Fragmento de lectura:
........
Tenemos que decir algo muy claramente: Es imposible que el hombre
entre
en el reino de los cielos tal como está. Es imposible que un hombre
pecador,
que sólo ha nacido de sangre y de carne, pueda entrar en el
reino de los
cielos. La luz que brilla allá es tal, la santidad es tal,
que él ni sería
admitido allá, ni se sentiría a gusto allá. Huiría
avergonzado, porque su
conciencia estaría cargada. No podría
mirar al Señor. Es imposible que un
pecador le pueda mirar cara
a cara. Caería muerto, destruido.
El impío delante de Dios
¿Hay alguno que se considere justo? ¿Hay alguno que se considere
un buen
hombre, un buen vecino, un buen padre, un buen esposo,
y que, por tanto, esté
libre de los juicios de Dios? ¿Hay alguno que
jamás haya pecado, que no haya
concebido siquiera pensamiento
de iniquidad? En Romanos 1:18 al 32 se nos
muestra la condición
verdadera del hombre delante de Dios.
........
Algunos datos
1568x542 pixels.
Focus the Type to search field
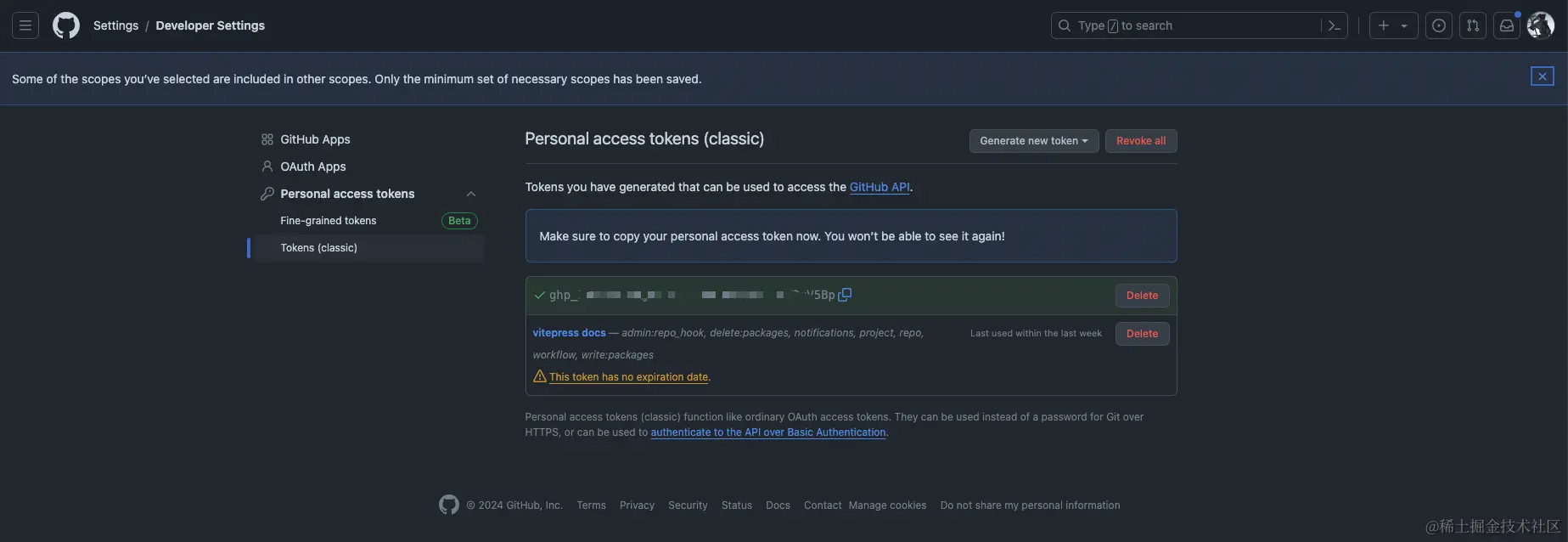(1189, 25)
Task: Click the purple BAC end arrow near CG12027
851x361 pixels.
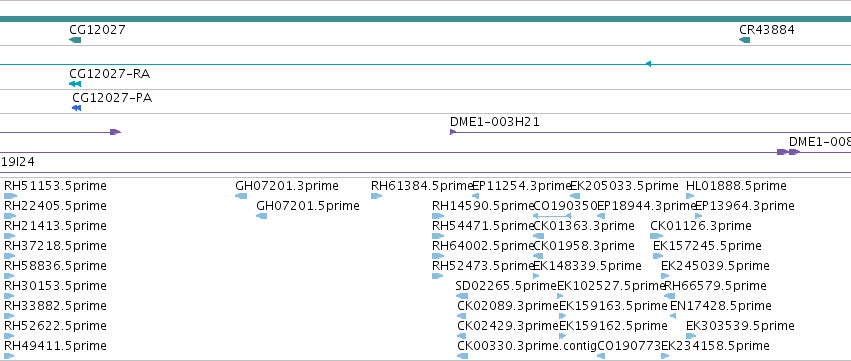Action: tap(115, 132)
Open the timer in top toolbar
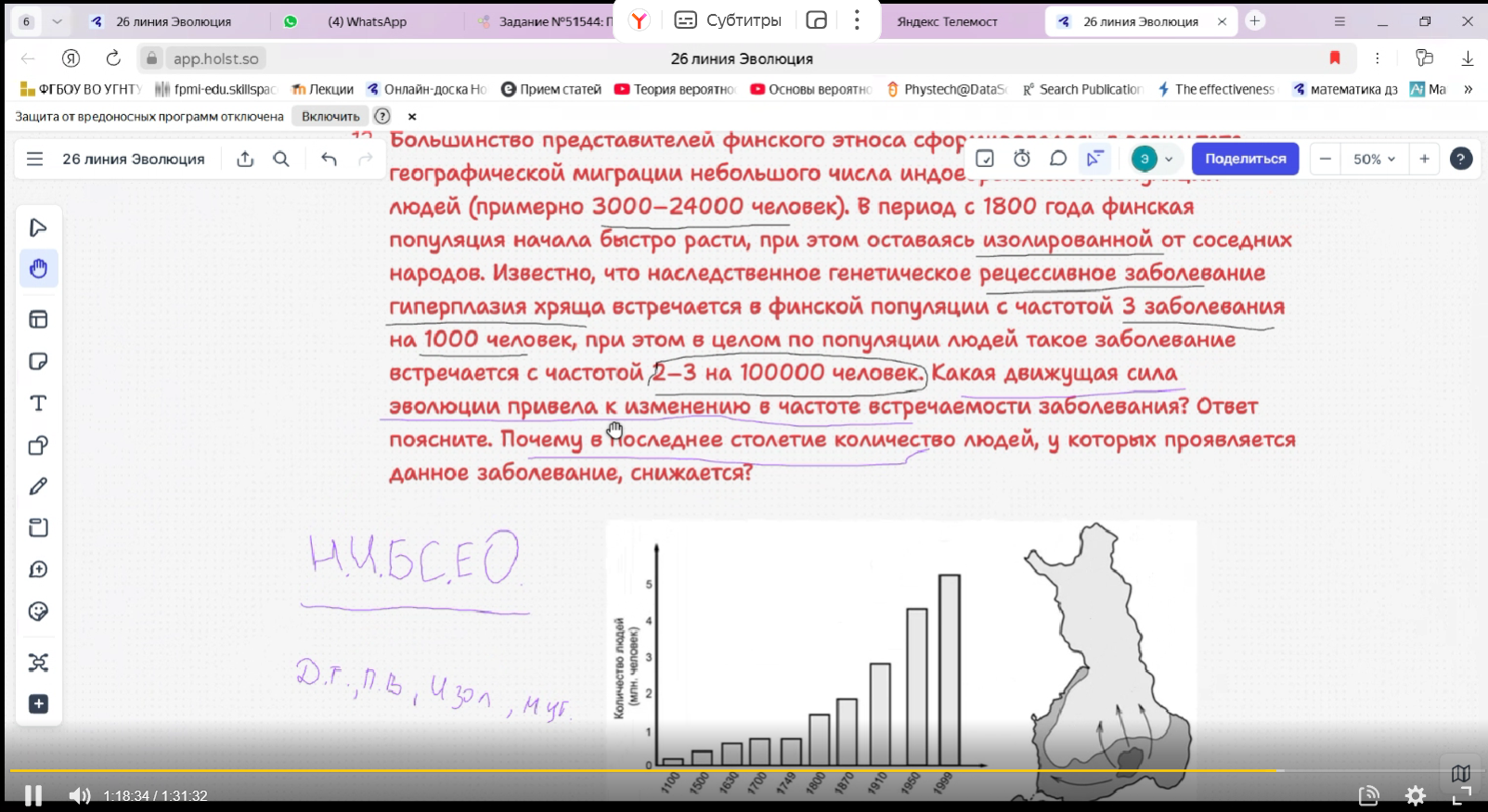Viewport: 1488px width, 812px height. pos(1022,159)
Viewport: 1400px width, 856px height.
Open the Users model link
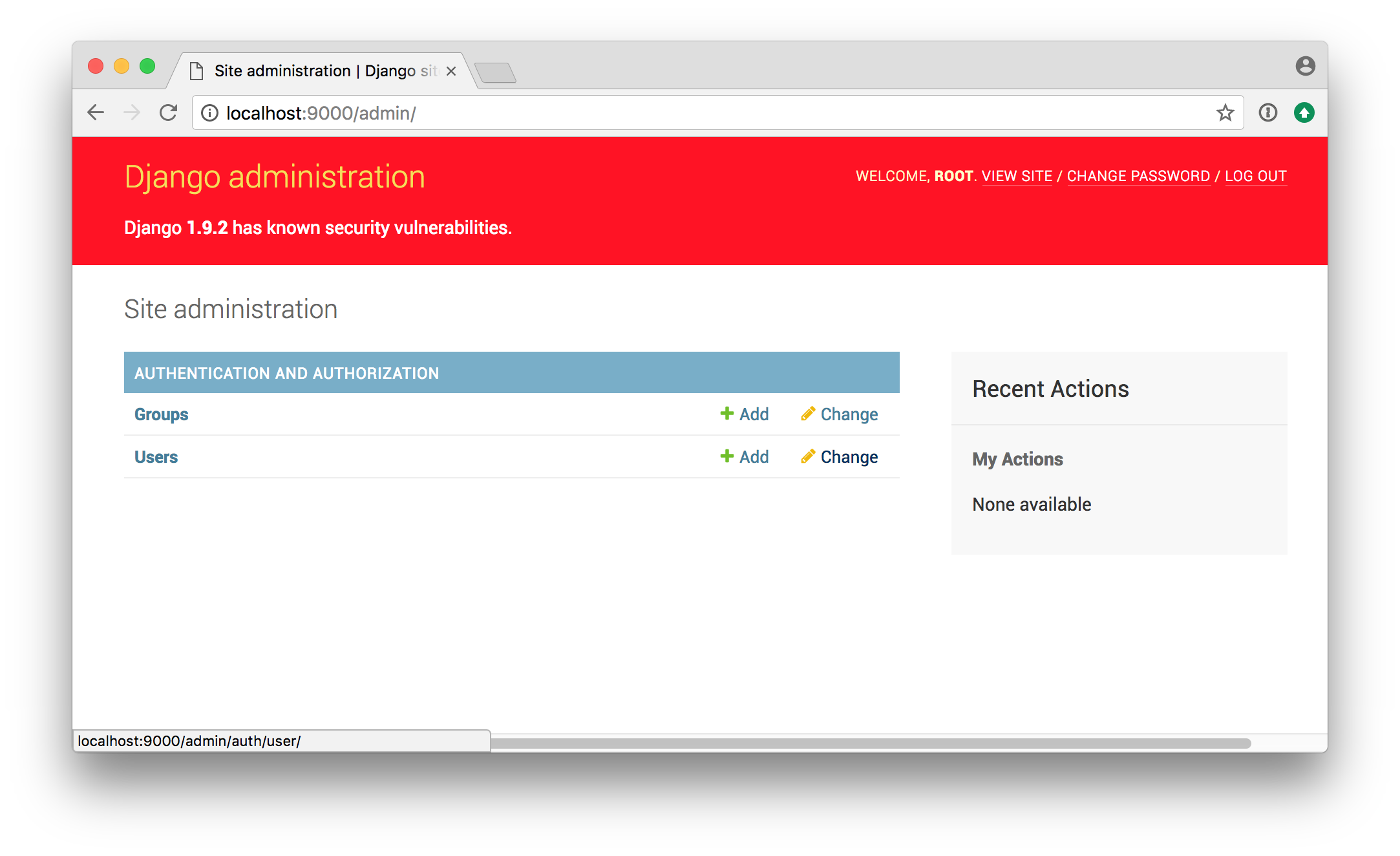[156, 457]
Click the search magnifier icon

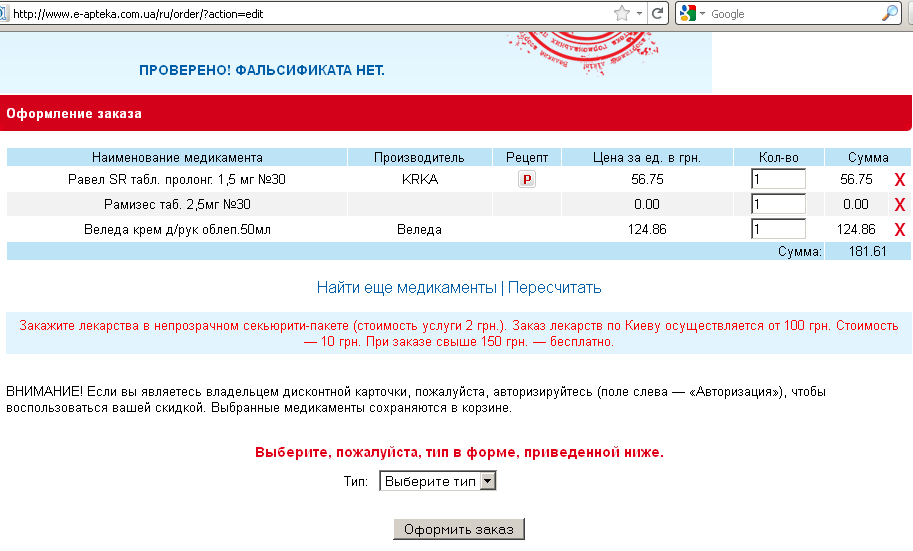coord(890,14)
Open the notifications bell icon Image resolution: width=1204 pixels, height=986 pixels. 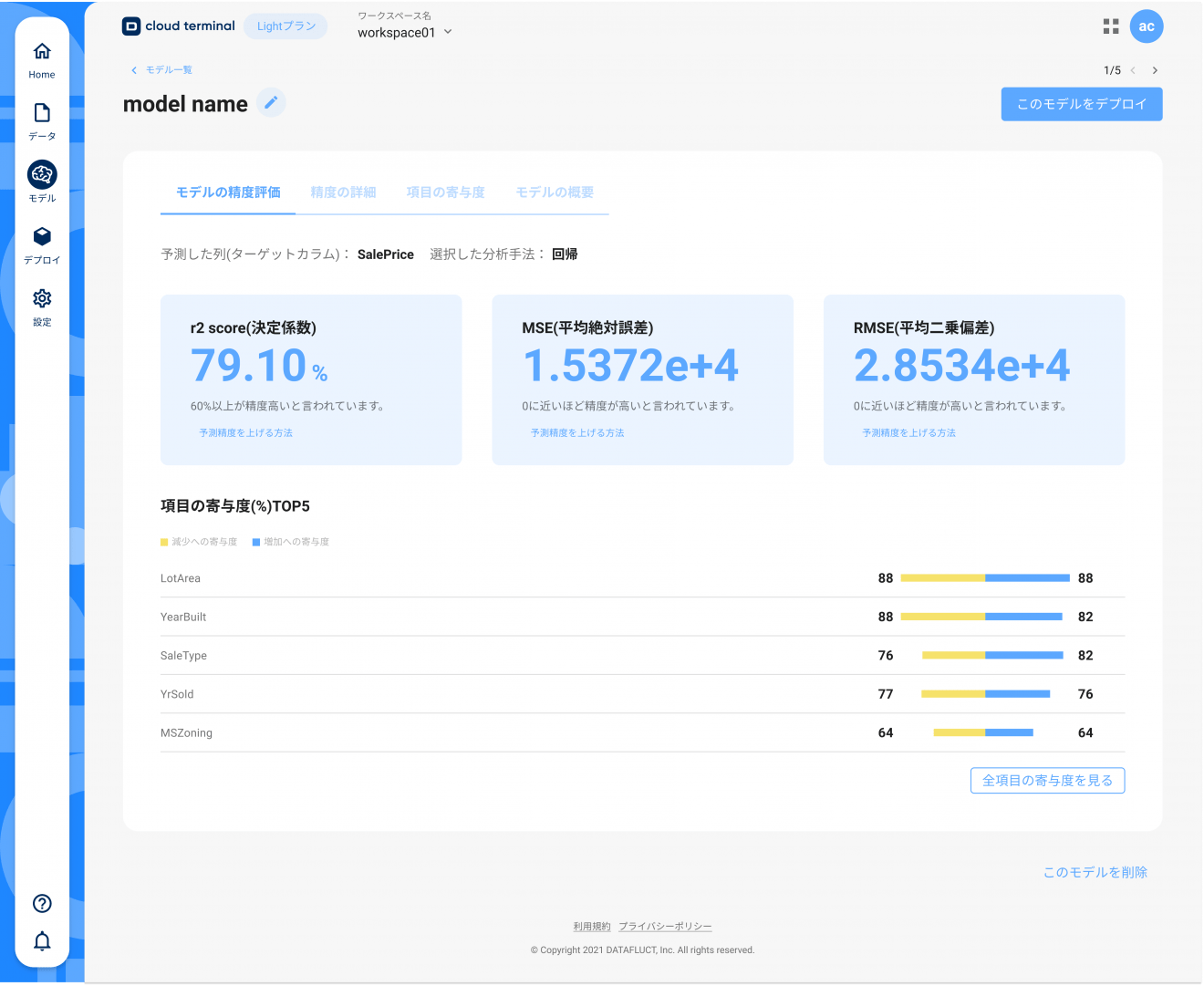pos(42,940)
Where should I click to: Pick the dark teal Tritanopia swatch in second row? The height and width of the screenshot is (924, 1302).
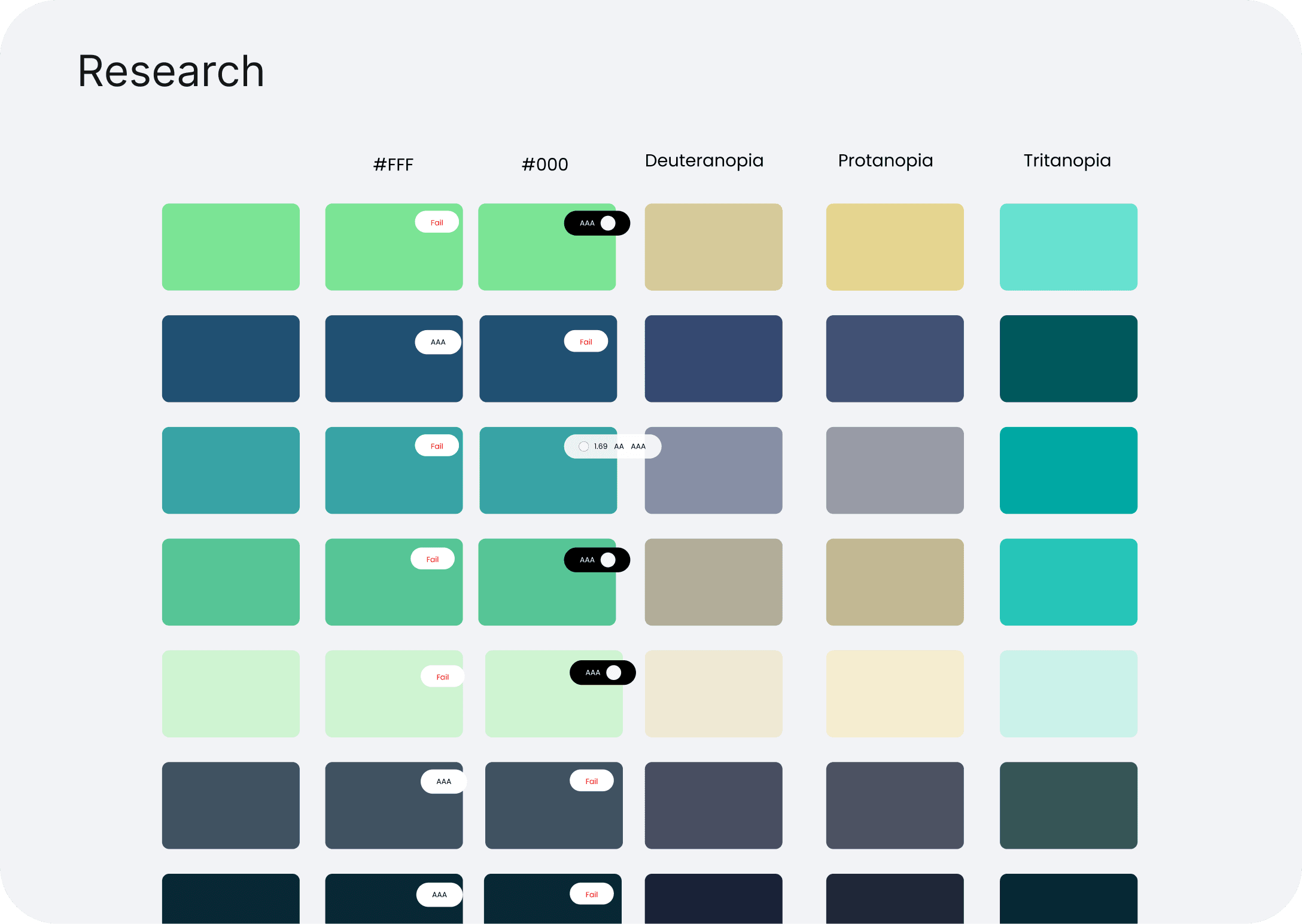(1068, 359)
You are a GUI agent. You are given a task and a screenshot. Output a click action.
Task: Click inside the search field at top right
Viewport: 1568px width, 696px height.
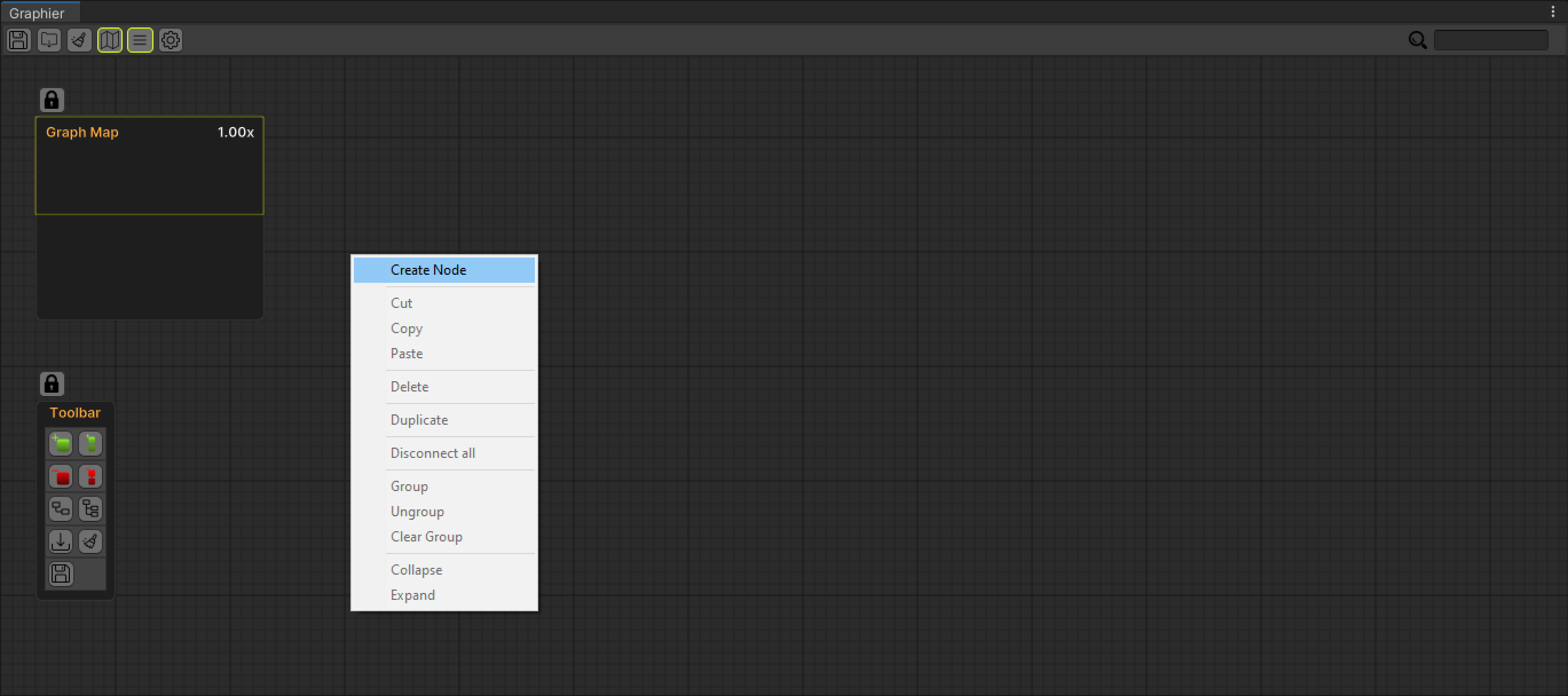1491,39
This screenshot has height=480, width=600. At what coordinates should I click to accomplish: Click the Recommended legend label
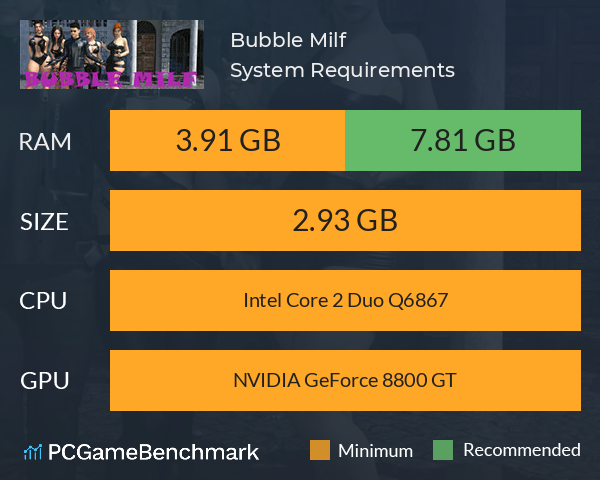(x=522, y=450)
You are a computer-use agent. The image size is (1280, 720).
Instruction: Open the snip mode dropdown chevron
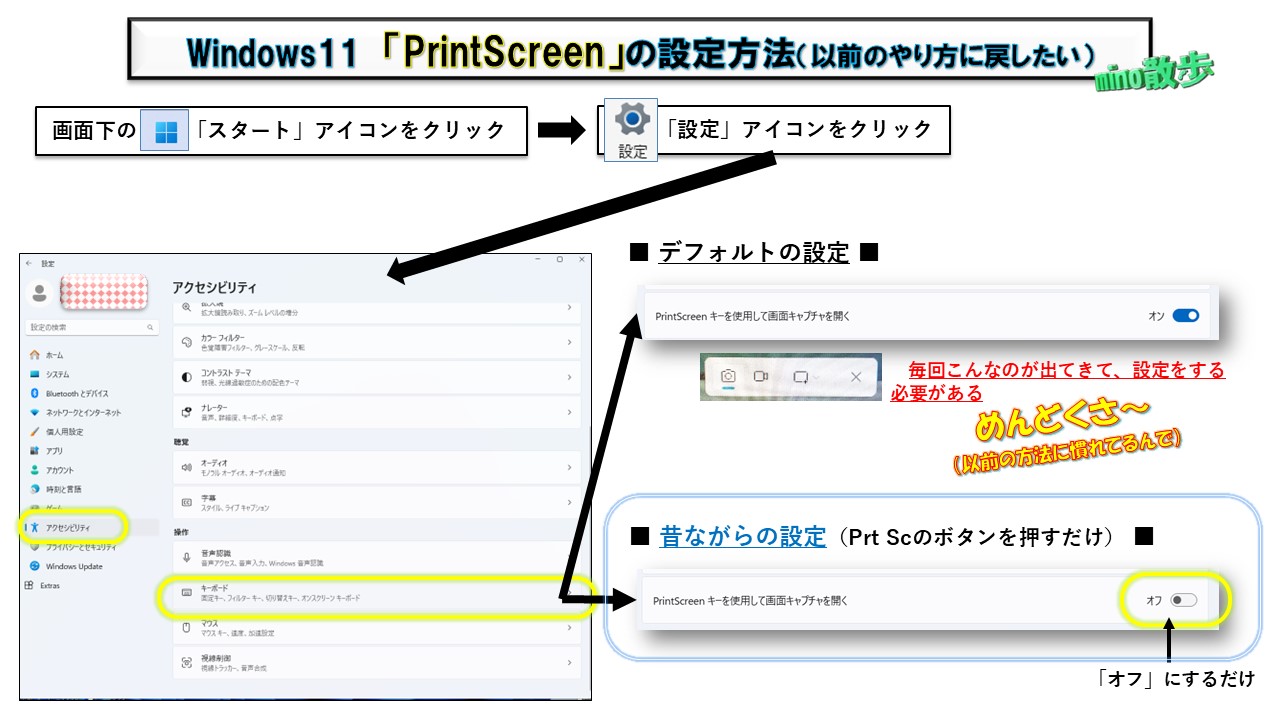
........
Enunciado 1:
Reescribe el fragmento sobre el reino de los cielos desde "Tenemos que decir" hasta "Caería muerto, destruido." y reemplaza "avergonzado" por "humillado".
Enunciado 2:
Sigue escribiendo el fragmento sobre el hombre pecador ante Dios a partir de su última oración.
Estos datos provienen de otra fuente.

Respuesta final 1:
Tenemos que decir algo muy claramente: Es imposible que el hombre
entre
en el reino de los cielos tal como está. Es imposible que un hombre
pecador,
que sólo ha nacido de sangre y de carne, pueda entrar en el
reino de los
cielos. La luz que brilla allá es tal, la santidad es tal,
que él ni sería
admitido allá, ni se sentiría a gusto allá. Huiría
humillado, porque su
conciencia estaría cargada. No podría
mirar al Señor. Es imposible que un
pecador le pueda mirar cara
a cara. Caería muerto, destruido.

Respuesta final 2:
Allí se nos muestra que el hombre no sólo peca, sino que tiene la
desfachatez de cubrir su pecado con un poco de tierra, o de reírse
sobre él, y
en vez de advertir a otros para que no caigan en lo mismo,
se complace con los
que pecan igual que él.
Este es el hombre, esta es la condición ineludible, de la cual no hay
ni
uno que se exceptúe, cualquiera que sea su condición social,
educativa, racial,
o de cualquiera otra índole. Y el hombre no tiene
remedio, a menos que Dios lo
tome en sus manos y haga algo en su vida.
El hombre está atestado de pecado,
está impregnado de maldad.
Su mente y su corazón se inclinan de continuo al
mal. Hay
filosofías en este día que pretenden convencer al hombre de que él
tiene un trazo de bondad adentro, que lo puede cultivar y desarrollar,
y que
puede llegar a ser un pequeño dios. Y dicen: «En ti hay algo
bueno y algo malo.
Basta que tú cultives lo bueno y que aplaques
un poco lo malo». Sin embargo,
como una escritora dijo una vez:
«En todo hombre hay un potencial asesino».
Esto es verdad.
En todo hombre hay un potencial homicida, un potencial
violador.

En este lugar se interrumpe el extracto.